Lucy Liu, in a career-changing performance, brilliantly played John’s partner last season. It’s unclear if Gary will be as intriguing as Liu’s Officer Jessica Tang, who was fascinatingly duplicitous, but his backstory as a veteran who became a cop because it pays well is a good start. “Treat it like a circus,” John tells him about the job.
Last season Lydia was in denial about being pregnant. This season she seems to be in denial about the fact that she had a baby. Southland isn’t afraid to allow its main characters to be unlikeable, and there wasn’t a lot to like about Lydia in the premiere. Any parent of a newborn would be able to relate to her exhaustion and frustration. And it’s great to see the realities of a being a single parent portrayed so authentically. Lydia’s breasts leak. She has to pump in the squad car. “God must have been a man,” she laments. And when she finally gets home at night, she’s not anxious to see her son. The sound of his crying almost makes her turn around.
She also lies to a rape victim to get him to submit to a rape kit. Her lie is awful, and as a viewer you’re left wondering if the ends justified the means. “Detective, you’re a real bitch,” the victim tells Lydia. The case is further proof that the line between good guys and bad guys is always blurred on Southland.

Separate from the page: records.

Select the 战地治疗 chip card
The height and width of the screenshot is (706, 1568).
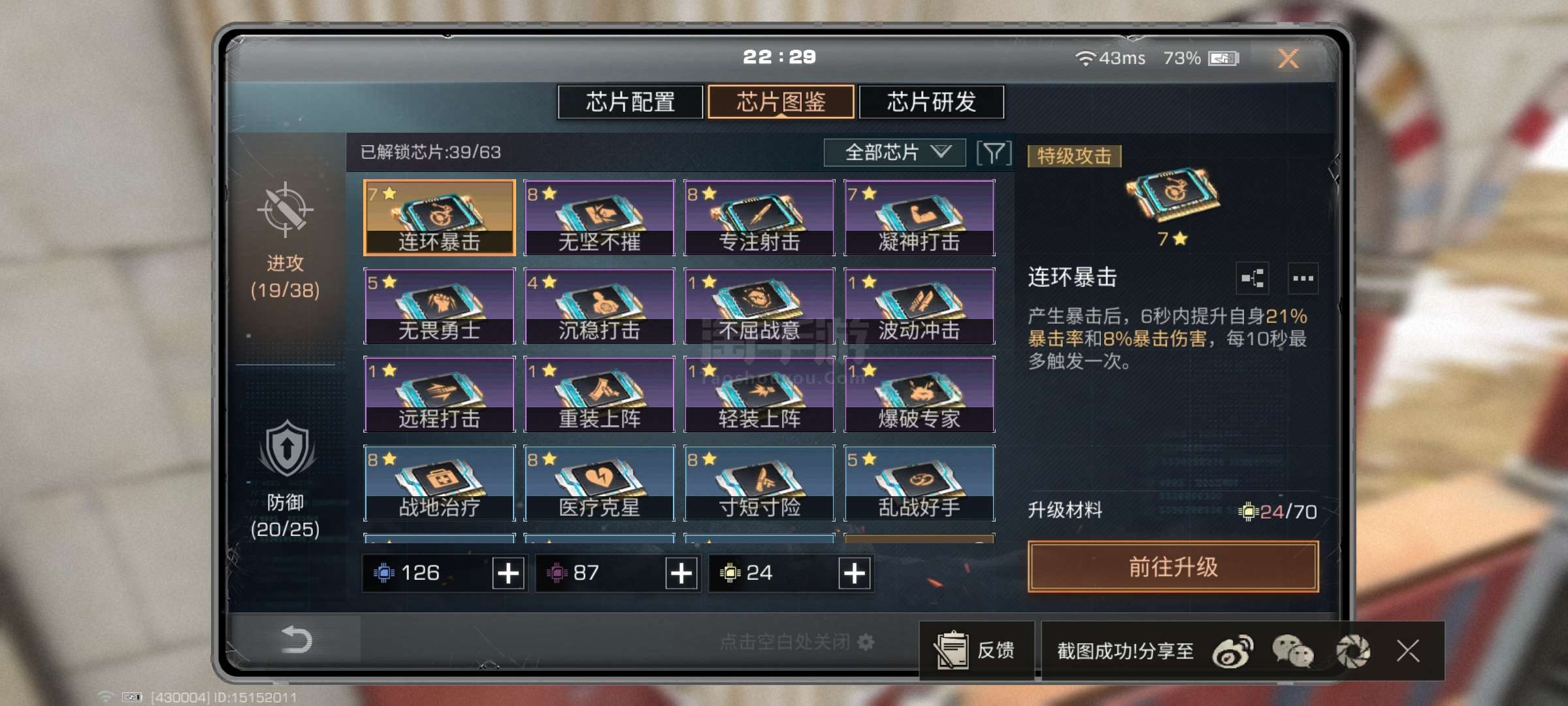tap(439, 483)
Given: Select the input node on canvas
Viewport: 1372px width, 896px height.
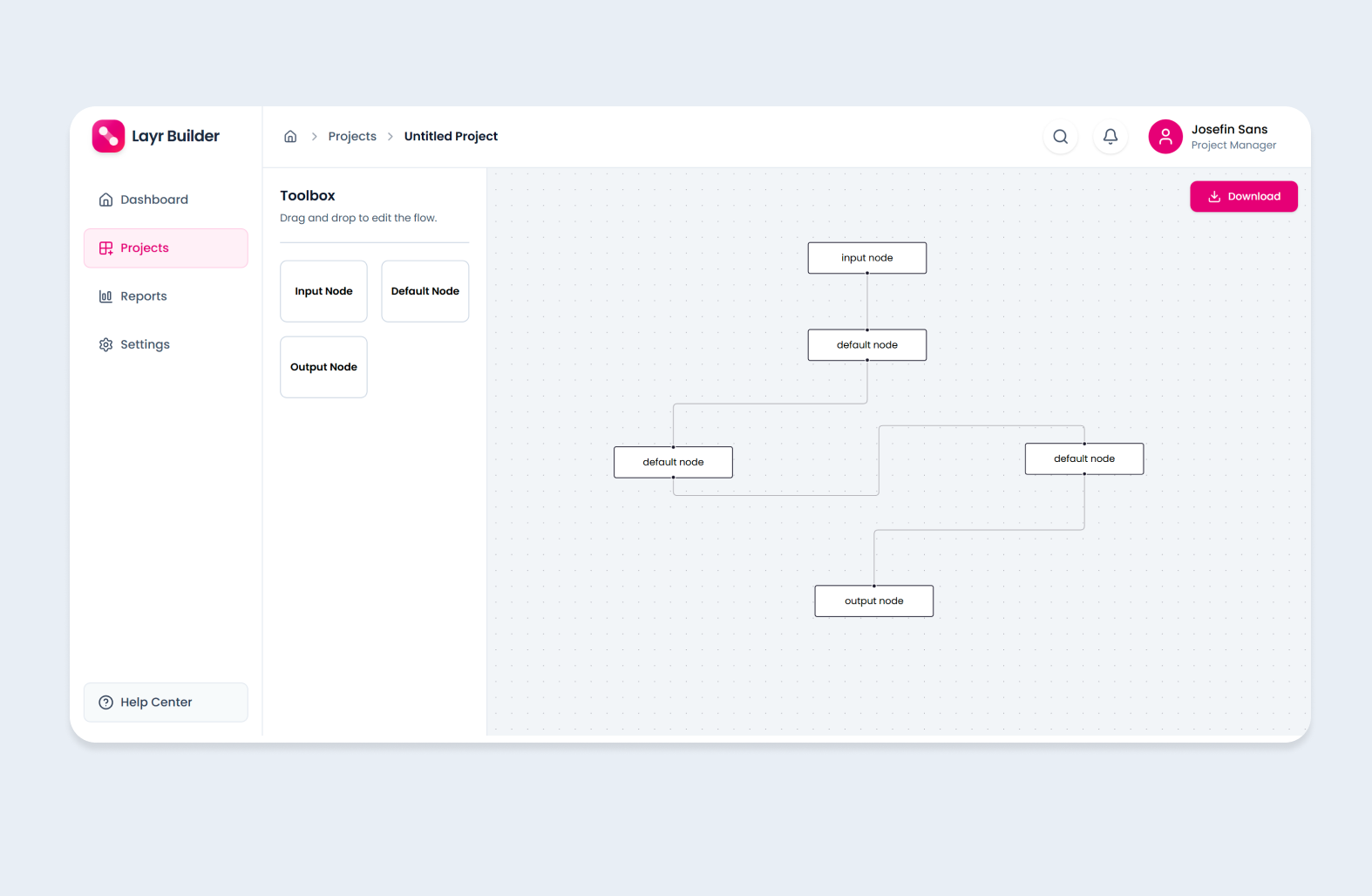Looking at the screenshot, I should click(866, 258).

The episode also introduces Chad Michael Murray (One Tree Hill) as Officer Dave Mendoza. We didn’t learn a lot about him, except that he has a very unfortunate mustache. But he’s clearly going to cause trouble for Ben. Southland has a knack for getting unexpected performances out of actors (witness Liu last season) and they’ve already transformed one star of a teen show (McKenzie) into a gritty cop. I’m optimistic they’ll be able to do the same for Murray. But they’ll have to be quick about it. Murray is only on the series for one more episode.
Ben has probably gone through the biggest character transformation. The once wide-eyed rookie cop, who joined the department against his family’s wishes because he wanted to make a difference, now vacillates between indifference and cynicism. He used to care about the people he protected. But now he’s taking phone calls at a victim’s home, reluctant to help a man who is bleeding and hanging out with the wrong type of cop. Again, it’s a brave show that would make one of its leads so callous.
The drama has always treated John’s homosexuality matter-of-factly. This episode was the first real insight viewers got into his relationship. His live-in boyfriend wants more of a commitment, maybe even a family, but John likes things the way they are. By the end of the hour, the boyfriend has moved out. It will be interesting to see if the show continues to delve into John’s personal life.
Southland is easily the best cop drama on TV, and it has thrived since being picked up by TNT after NBC abruptly canceled it. The fifth season is off to a terrific start. I can’t wait to see what happens next.